Optics Communications 物理-光学

CiteScore

5.10

自引率

8.30%

发文量

681

审稿时长

38 days

期刊介绍： Optics Communications invites original and timely contributions containing new results in various fields of optics and photonics. The journal considers theoretical and experimental research in areas ranging from the fundamental properties of light to technological applications.
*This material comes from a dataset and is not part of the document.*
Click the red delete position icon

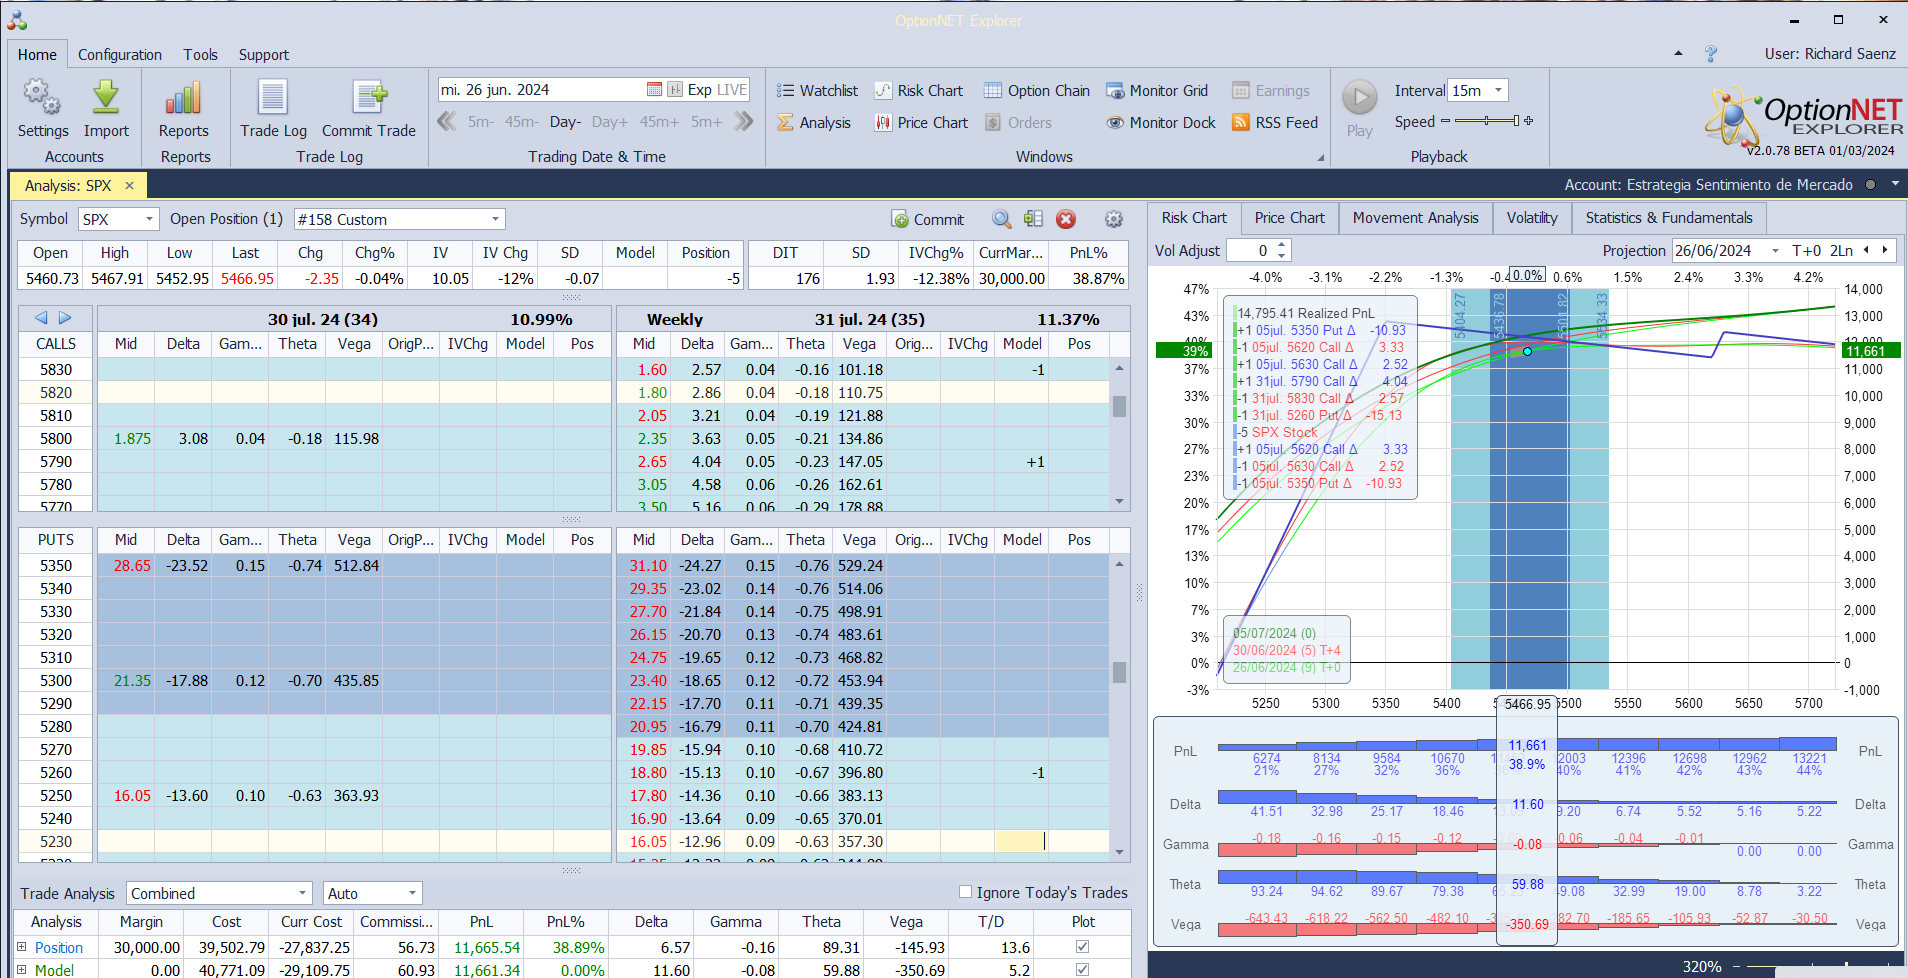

Topics covered include classical and quantum optics, optical physics and light-matter interactions, lasers, imaging, guided-wave optics and optical information processing. Manuscripts should offer clear evidence of novelty and significance. Papers concentrating on mathematical and computational issues, with limited connection to optics, are not suitable for publication in the Journal. Similarly, small technical advances, or papers concerned only with engineering applications or issues of materials science fall outside the journal scope.